Rebuilding Iraqi Agriculture
One of the lesser known parts of the Iraq puzzle for a lot of us has to be the efforts that are going on behind the scenes to rebuild Iraq from the bottom up.
It's curious that an administration that stood four square against doing much for the poor folks in its own cities and on the reservations, and family farmers in places like Iowa more or less let itself get stuck with the job of rebuilding a moderately sized middle eastern country. A country, I might add, with a checkered past and no great love for officious intermeddlers from the more developed parts of the world.
Of course, the administration did not think any of this was going to happen when el Presidente declared "Mission accomplished!" back in 2003 on the deck of the Abraham Lincoln, but facts proved to be stubborn and unyielding.
Well, nevermind. It's similar to what my old man used to say when I came home with some knotty mess of my own making. He'd look up from his newspaper and tell me "You broke it-now fix it." That's the message America is getting from the rest of the world, and if anything the rest of the world would likely add "Be quick about it too."
One of the things we can and are doing that can actually win friends and influence people in the middle east in general and Iraq in particular is in the field of agriculture. We know a lot about it, we have the most productive farmers in the world, and we in farm country are always ready to pitch in and help folks out-and worry about who gets paid later on.

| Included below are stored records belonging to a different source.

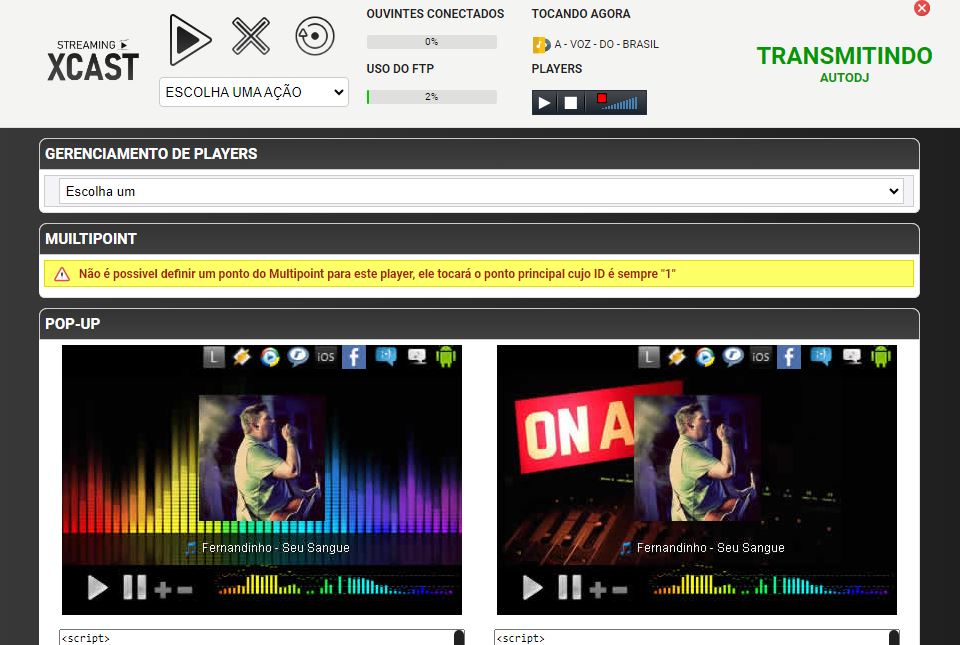Click the QuickTime icon on the first player
This screenshot has height=645, width=960.
[296, 355]
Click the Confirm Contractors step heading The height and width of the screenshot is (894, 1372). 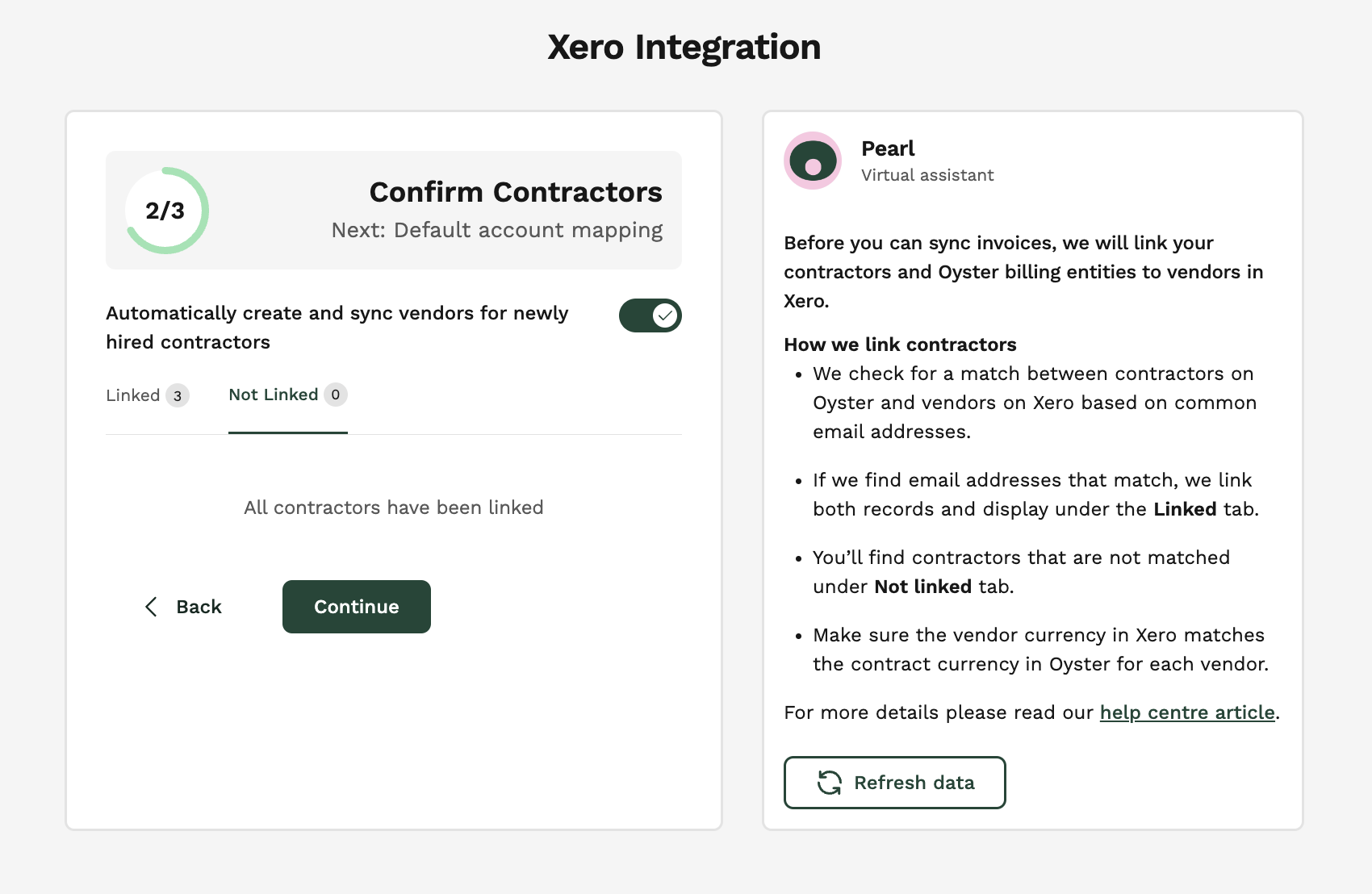point(516,192)
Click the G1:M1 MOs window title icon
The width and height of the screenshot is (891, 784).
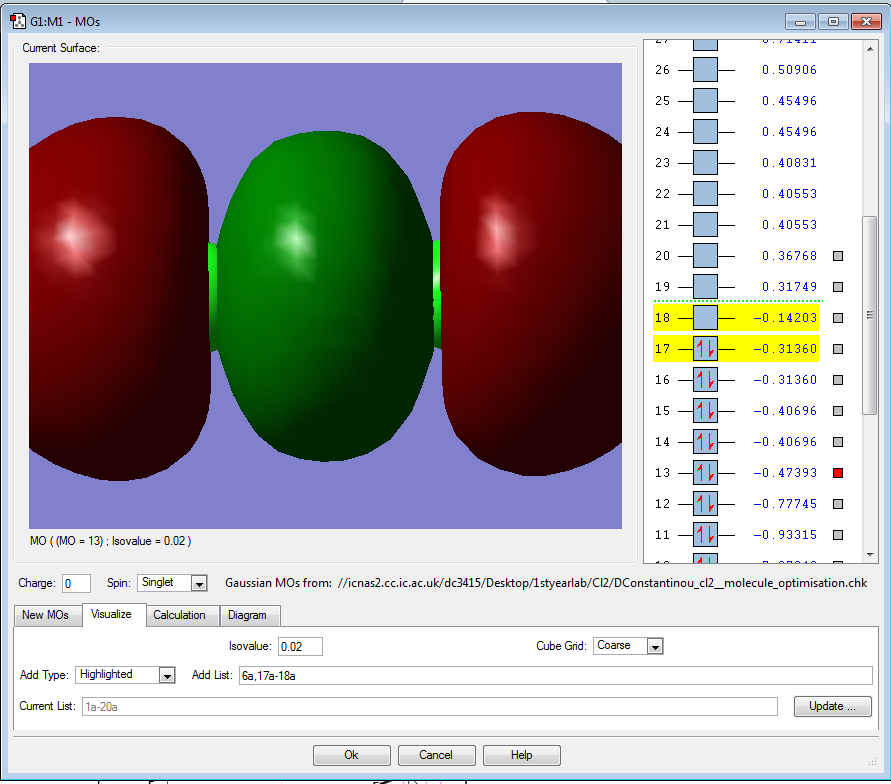(18, 20)
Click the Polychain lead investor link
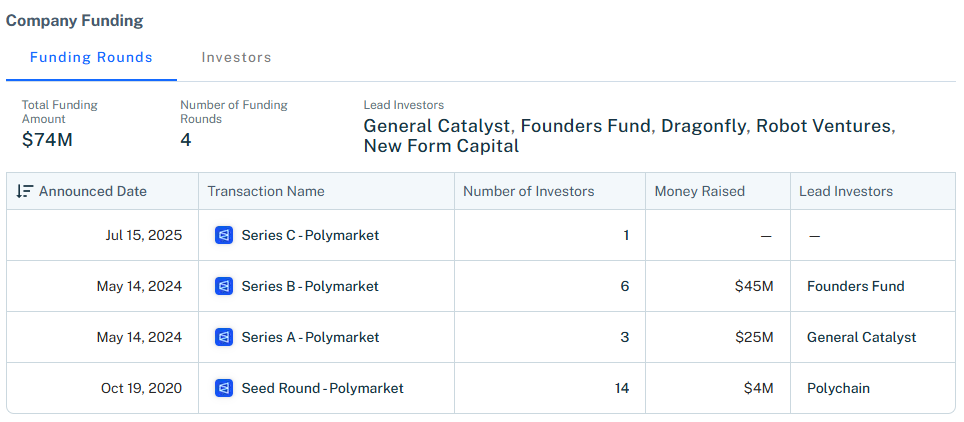Screen dimensions: 964x422 click(x=838, y=388)
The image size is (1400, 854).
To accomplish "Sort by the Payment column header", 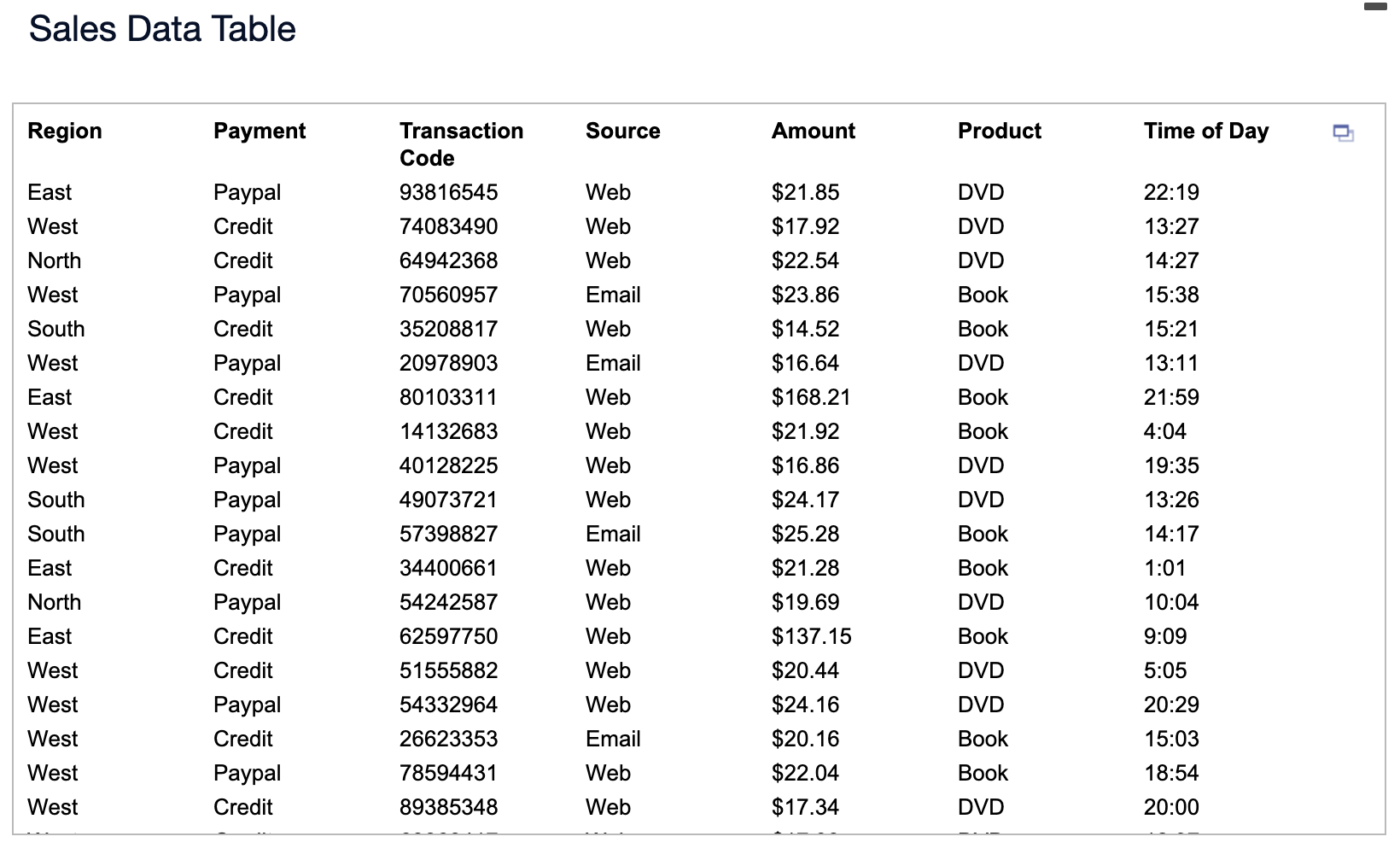I will pyautogui.click(x=259, y=131).
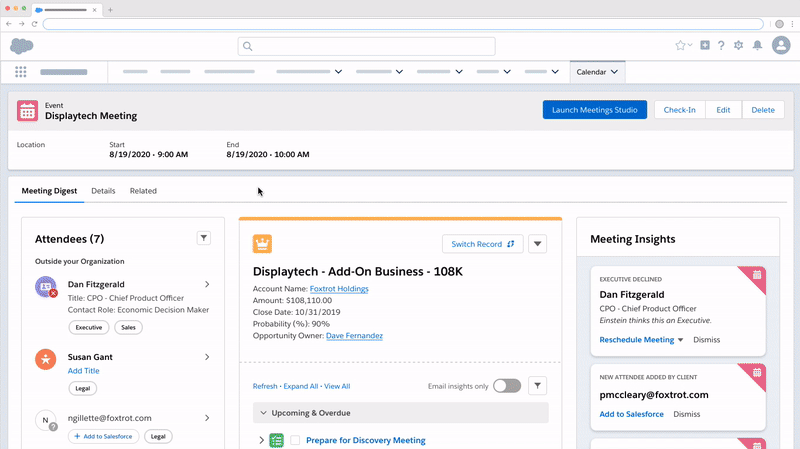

Thus it is that the fine folks from USAID in cooperation with the Iraqi Ministry of Agriculture are working with Case-New Holland and Massey Ferguson to train Iraqi mechanics and rehabilitate large quantities of inoperable agricultural equipment in that country. Better than half of Iraq is involved in farming and agriculture, and time was when the country was the breadbasket of the region.
But bad administration, official corruption, interminable warfare and internal terrorism all played their part in damaging a once productive farm economy. Lest we forget, Iraqi boys bleed as red as our own. Many are the modest Iraqi farms where an old mother and father wait in vain for their sons to walk up the hot dusty road to the place they called home so long ago, to drink from the well in the courtyard and sit in the shade and tell of the places they'd been.
Productive and remunerative farming will help a lot of people out of poverty in Iraq, and if they are like most folks we know, they will never forget who it was that picked them up, dusted them off, straightened their collars and said "You'll do just fine. Let's get to work, we've got crops to plant and critters to raise."